## Brief
Among the records that follow, set down only the lines from the one containing "Given: Open the" to the one containing "The width and", both included, exactly.

## Data section
- - -

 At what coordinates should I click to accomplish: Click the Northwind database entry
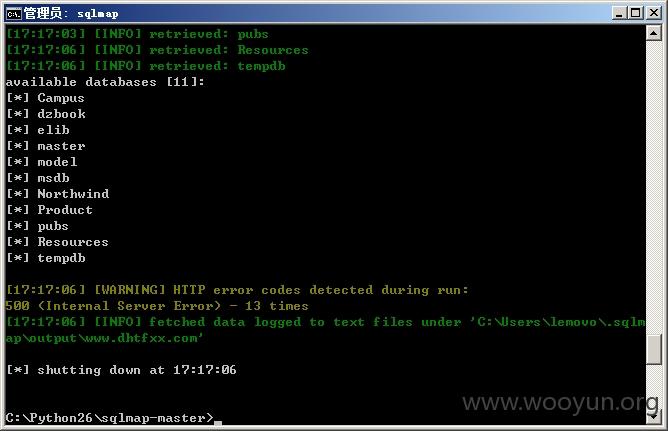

- - -

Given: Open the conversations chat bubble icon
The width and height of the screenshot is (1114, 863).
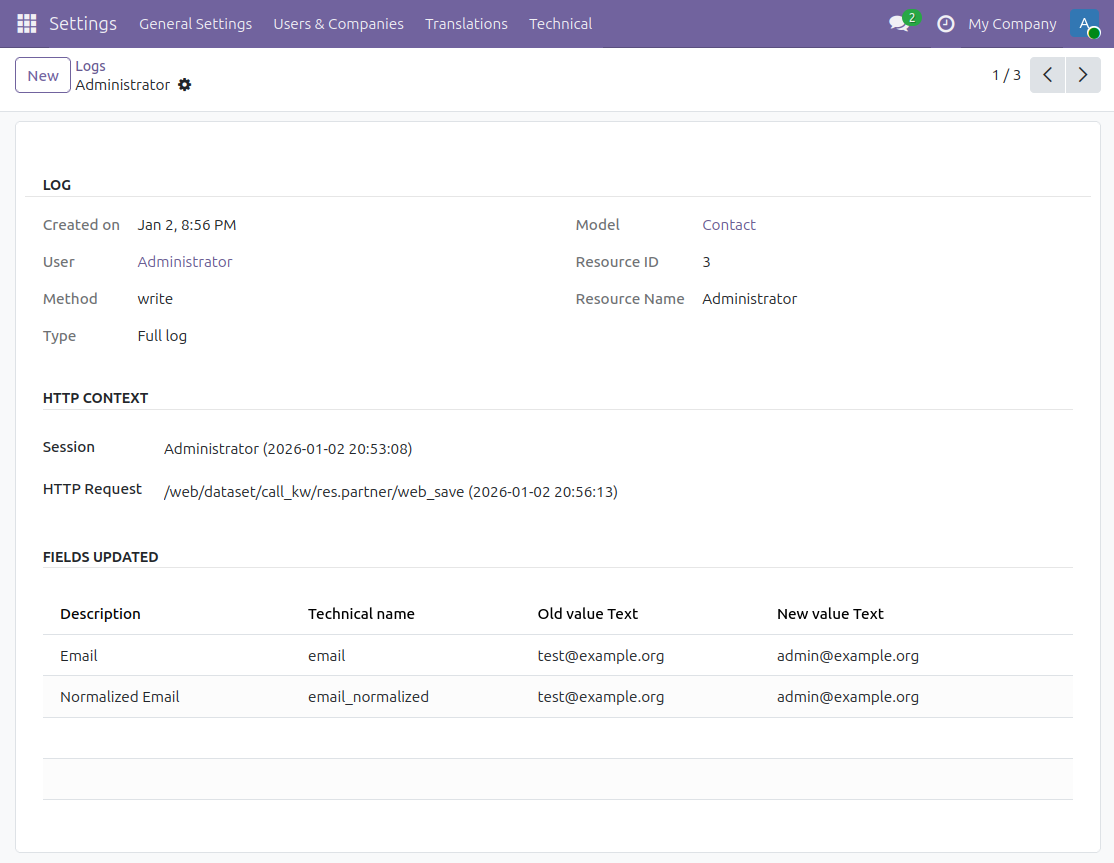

- - -

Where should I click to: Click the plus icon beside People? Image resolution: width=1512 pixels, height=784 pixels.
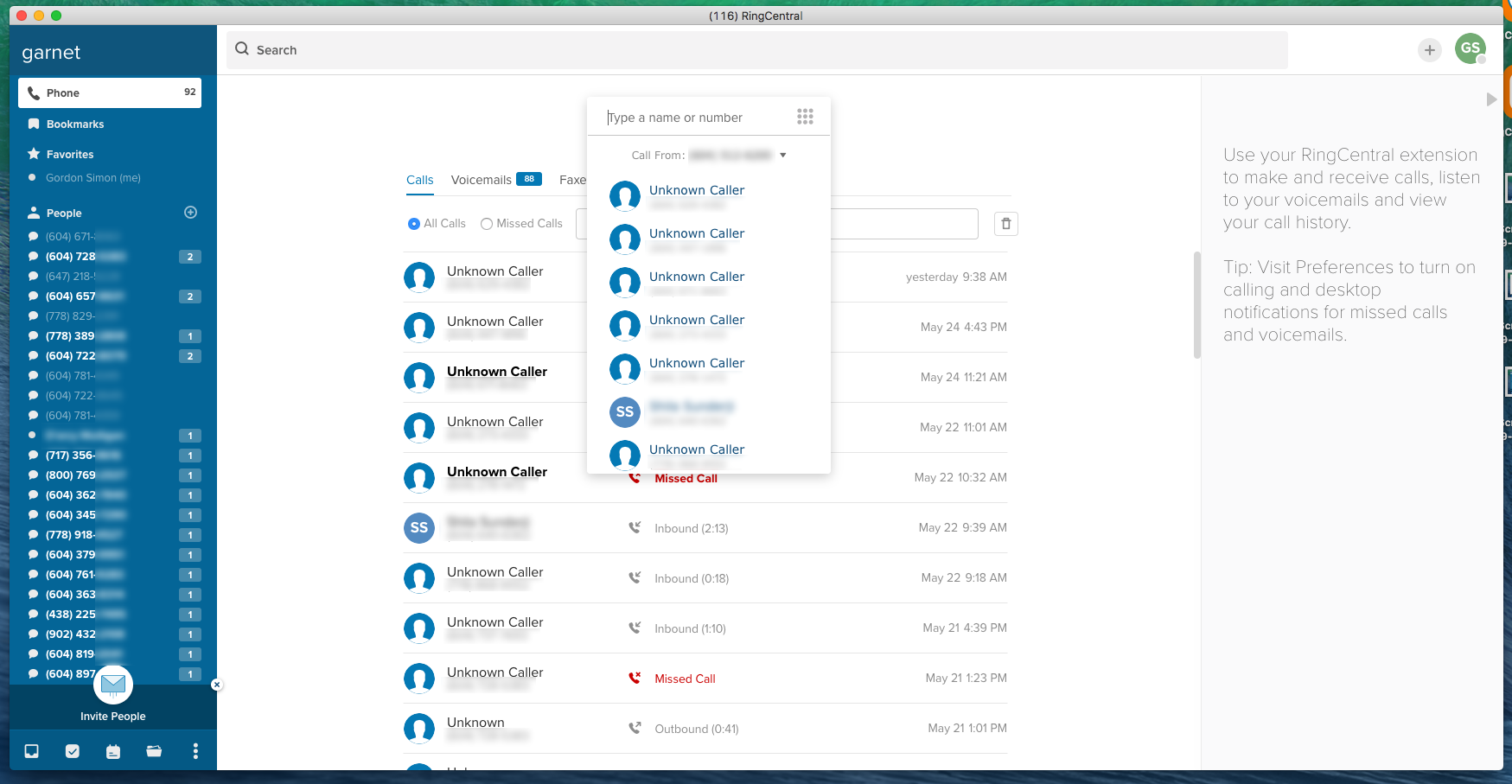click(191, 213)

- - -

## Exercise solution
Given: Open the conversations chat bubble icon
The width and height of the screenshot is (1114, 863).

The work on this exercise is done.